From June 1998 to the end of 2002, a total of seventeen patients with GER in our centre underwent laparoscopic Nissen fundoplication, accounting for 70% of all the anti-reflux surgery performed during this period. There were 13 boys and 4 girls. The average age at the procedure was 7 years 9 months. The youngest patient was only 9 months old while the oldest was 20 years old. Indications for surgery included severe symptoms of vomiting or regurgitation (10 patients), failure to thrive (8 patients) and recurrent aspiration pneumonia (7 patients). Many patients had overlapping symptoms. Thirteen patients (76.5%) also had other underlying abnormalities. Eight patients had cerebral palsy. Two patients had degenerative brain disease.

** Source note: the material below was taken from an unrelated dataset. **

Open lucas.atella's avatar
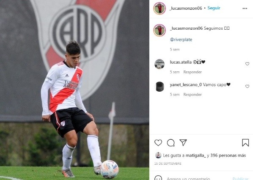This screenshot has height=180, width=253. coord(160,64)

One patient had tracheo-oesophageal fistula with resection of the fistula and primary anastomosis done. One had chromosomal abnormality and one had non-specific developmental delay. All patients underwent 24-hour pH study to confirm the diagnosis of gastro-oesophageal reflux before definitive surgery.

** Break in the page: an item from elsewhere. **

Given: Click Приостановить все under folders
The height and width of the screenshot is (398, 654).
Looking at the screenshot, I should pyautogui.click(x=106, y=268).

The mean operative duration was 180 minutes (120 minutes for open fundoplication). Three patients (17.6%) needed conversion to open fundoplication. In one of the patients, it was due to difficulty in visualising the gastro-oesophageal junction at laparoscopy. Another conversion was needed because the operative field was obscured by a loop of dilated bowel. The most recent conversion was due to multiple adhesions as a result of previous laparotomy in a child with previous necrotizing enterocolitis. There were four postoperative complications (23.5%). One patient had wound infection, which resolved with antibiotic treatment. Another two patients had persistent symptoms. One of them was later found to have achalasia. The other patient with persistent symptoms finally required a redo fundoplication. Intra-operatively it was found that there was a small hiatal defect between the right crus and the oesophagus. The patient became symptom free after the redo operation. The fourth complication was due to too tight a wrap around the gastro-oesophageal junction. The patient presented with dysphagia post operatively. Dilatation of the gastro-oesophageal junction was done but symptoms did not resolve. Finally a redo operation was decided with subsequent good outcome. Overall, failure rate of laparoscopic fundoplication to provide symptomatic relief was only 11.8%. The rate for redo fundoplication was also 11.8%. In conclusion, our initial experience with laparoscopic fundoplication was encouraging. Both the operative time as well as the specific complication rate was comparable to other major centers in the world.22 Furthermore, the majority of patients became symptom free after the surgery. The complication rate and operative duration will further improve as our technique matures. We therefore envisage the continued widespread use of this technique in the paediatric population.